Direction 1: In the Mission: Impossible season 4 page, which actor plays Barney Collier?
Direction 2: Translate this sentence from the Mission: Impossible season 4 page into Spanish: "The fourth season of the original Mission: Impossible originally aired Sundays at 10:00–11:00 pm (EST) on CBS from September 28, 1969 to March 29, 1970."

-- START Page excerpt --

- No. of episodes: 26

Release
- Original network: CBS
- Original release: September 28, 1969 – March 29, 1970

Season chronology
- ← Previous Season 3 Next → Season 5

= Mission: Impossible season 4 =

The fourth season of the original Mission: Impossible originally aired Sundays at 10:00–11:00 pm (EST) on CBS from September 28, 1969 to March 29, 1970.

== Cast ==

| Character | Actor | Main | Recurring |
| Jim Phelps | Peter Graves | Entire season |  |
| Paris | Leonard Nimoy | Entire Season |  |
| Barney Collier | Greg Morris | Entire Season |  |
| Willy Armitage | Peter Lupus | Entire Season (He did not appear in episode 21) |  |
| Tracey | Lee Meriwether |  | Episodes 2, 7, 9, 14-16 |

==Episodes==

| No. overall | No. in season | Title | Directed by | Written by | Original release date | Prod. code |
| 79 | 1 | "The Code" | Stuart Hagmann | Ken Pettus | September 28, 1969 | 78 |
A Latin American dictator (Harold Gould) with the help of a European military "advisor" (Michael Constantine) conspire to invade a neighboring country to "unite" both countries under the dictators rule; in order to stop the invasion and shatter an alliance between two countries, the IMF team must photograph and break a code in a matter of minutes, by mounting a chosen-plaintext attack. First appearance of Leonard Nimoy as Paris.

-- END Page excerpt --
-- START Provided data --

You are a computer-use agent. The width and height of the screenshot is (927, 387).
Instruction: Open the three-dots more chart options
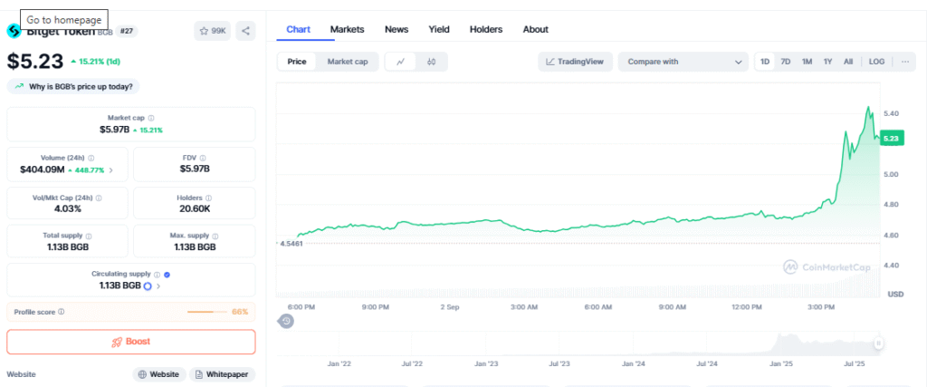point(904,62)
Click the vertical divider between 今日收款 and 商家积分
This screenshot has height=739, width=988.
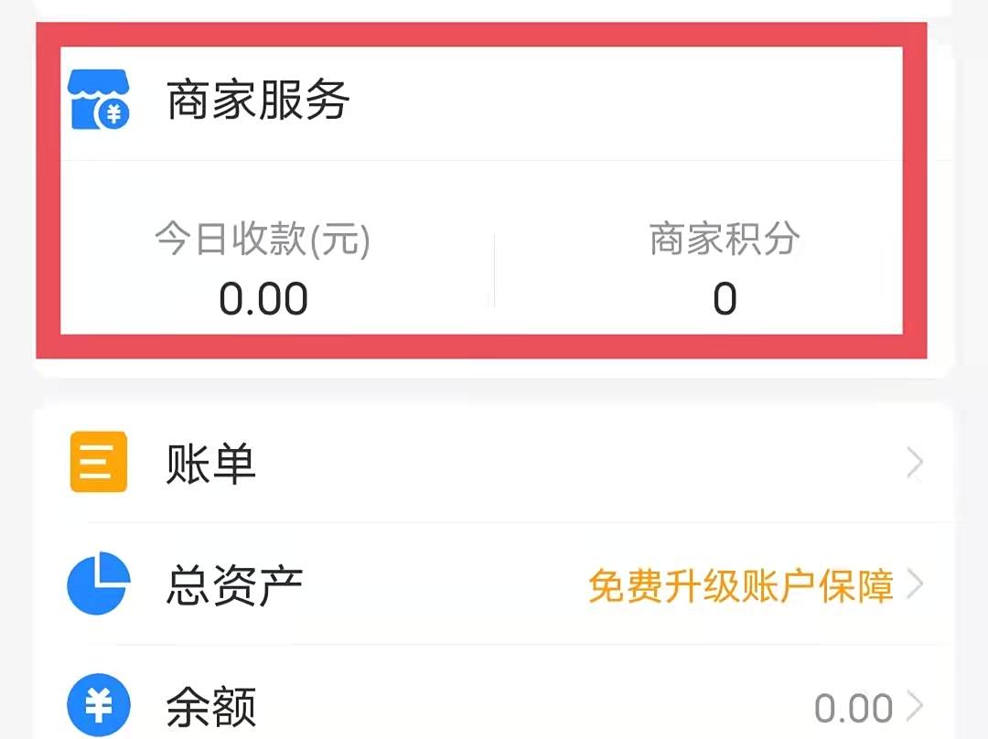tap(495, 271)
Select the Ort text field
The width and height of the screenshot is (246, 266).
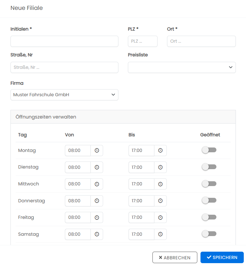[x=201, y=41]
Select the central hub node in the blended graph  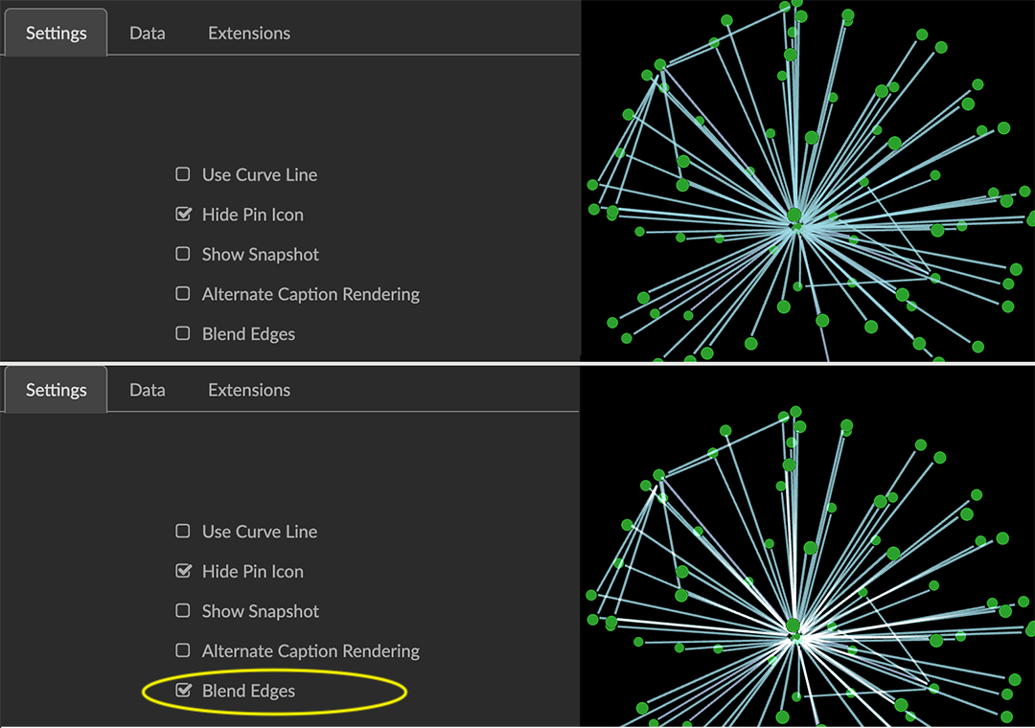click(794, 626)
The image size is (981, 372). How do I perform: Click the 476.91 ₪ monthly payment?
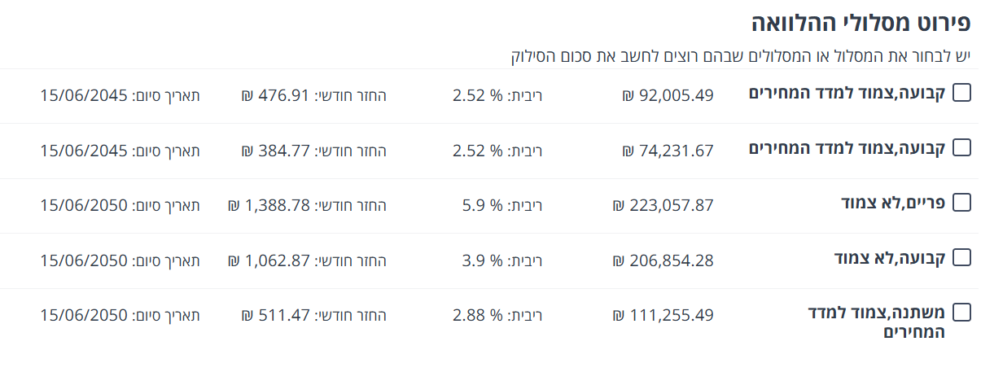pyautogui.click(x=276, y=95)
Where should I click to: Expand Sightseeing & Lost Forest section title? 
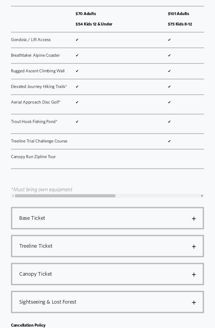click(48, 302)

-- END Provided data --
-- START Provided data --

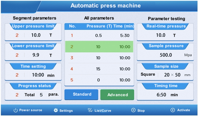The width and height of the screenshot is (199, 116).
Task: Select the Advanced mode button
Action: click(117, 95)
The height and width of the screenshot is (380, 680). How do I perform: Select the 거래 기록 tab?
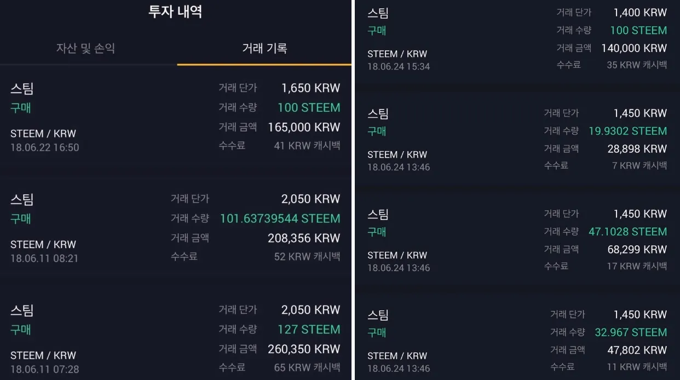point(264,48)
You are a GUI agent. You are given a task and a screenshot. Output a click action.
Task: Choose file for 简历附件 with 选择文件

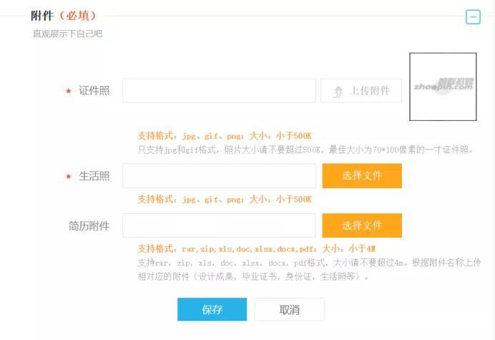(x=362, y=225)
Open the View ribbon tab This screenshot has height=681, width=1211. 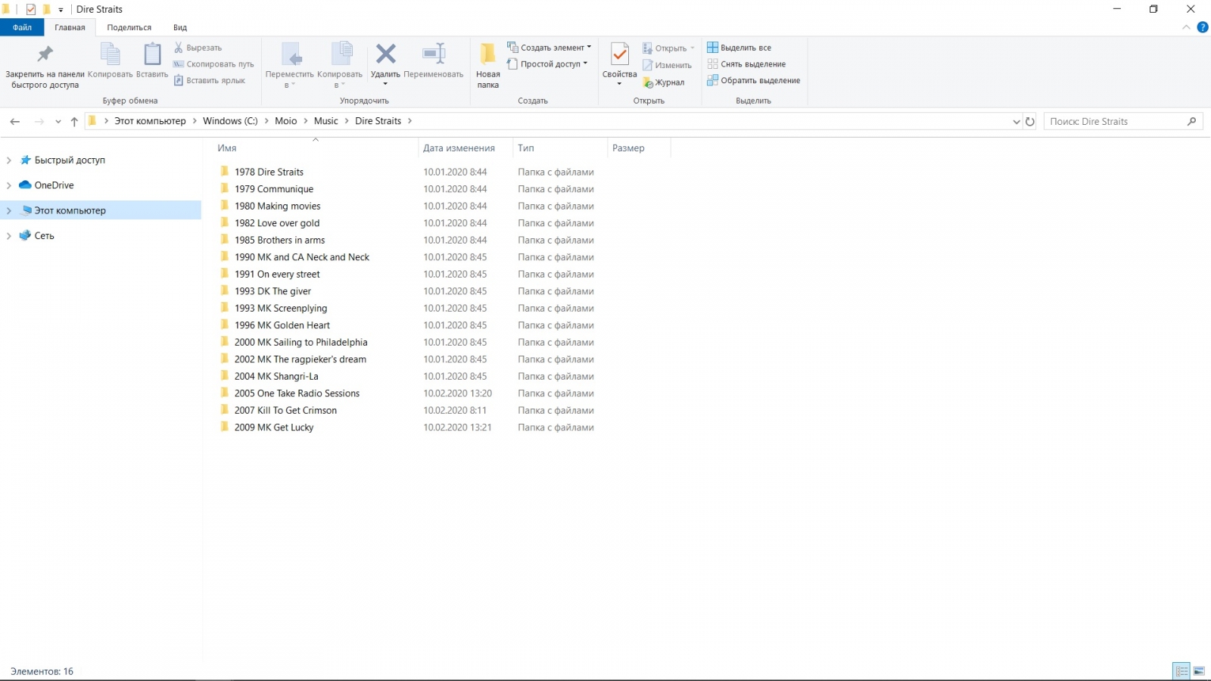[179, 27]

-- END Provided data --

Written response 1: Greg Morris

Written response 2: La cuarta temporada de la serie original Mission: Impossible se emitió originalmente los domingos de 10:00 a 11:00 p. m. (EST) por CBS, del 28 de septiembre de 1969 al 29 de marzo de 1970.